Deep Learning with Audio Thread

Yes. Audio will be the first one. Not sure when though. It’ll be added after the MOOC is released.

11 Likes

Sorry, hopefully it was clear I wasn’t in any way attacking. Took me a fair bit of digging and adapting to get code that seems to work (with the basic ideas all taken from forum posts). Totally understand going with the easier option which should by and large be fine and focusing on other bits. I also think the expand method is still a nice option to have.in case people are doing something weird where having expanded three channel tensors helps.

Yeah, currently I’ve only really tested on 1 channel inputs, so need to test on other variations. Also need to look at automatically picking up the correct number of channels in your code. In my fork I track the number of channels and other metadata so it uses this, but not entirely happy with the effort required for that. I’ll look at those and then submit a PR.

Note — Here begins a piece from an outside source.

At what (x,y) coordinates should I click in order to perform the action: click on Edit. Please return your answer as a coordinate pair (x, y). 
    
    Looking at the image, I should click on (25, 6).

I did also see some evidence that others were better than resnet (vgg16_bn got a little better). Though that was before mixup which I just started playing with and which help quite a lot. I was having terrible overfitting without mixup on Urbansound8K. SpecAugment helped a bit but was still hitting training losses of <0.01 within 10 or so cycles (even dialing SpecAugment up to 4 time and 4 freq masks and bumping dropout up a bit). Haven’t tried densenets yet so will try them, thanks for the tip. I did note that resnets are pretty memory efficient compared to some others. I was able to use batch sizes of 128 on resnets but switching to vgg16_bn I could only do 32 with ~3x longer epochs (though I need to investigate and make sure it’s not related to doing all transforms on GPU, encouragingly though I’ve never had an out-of-memory after the first epoch).
And yeah, so many different things to try. Next task is to setup some experiment tracking solution so hopefully not just randomly trying things. I did see Facebook has Ax which uses Bayesian optimisation to tune hyper-parameters so might have a play with that at some point. Don’t really understand it (‘try things and somehow quantify what you do and don’t know from those trials’ is about the limit of my knowledge of Bayesian stuff) but doesn’t look too hard from the tutorials, but obviously the devil is in the details, and in particular actually understanding when you’re doing something stupid and just getting out garbage.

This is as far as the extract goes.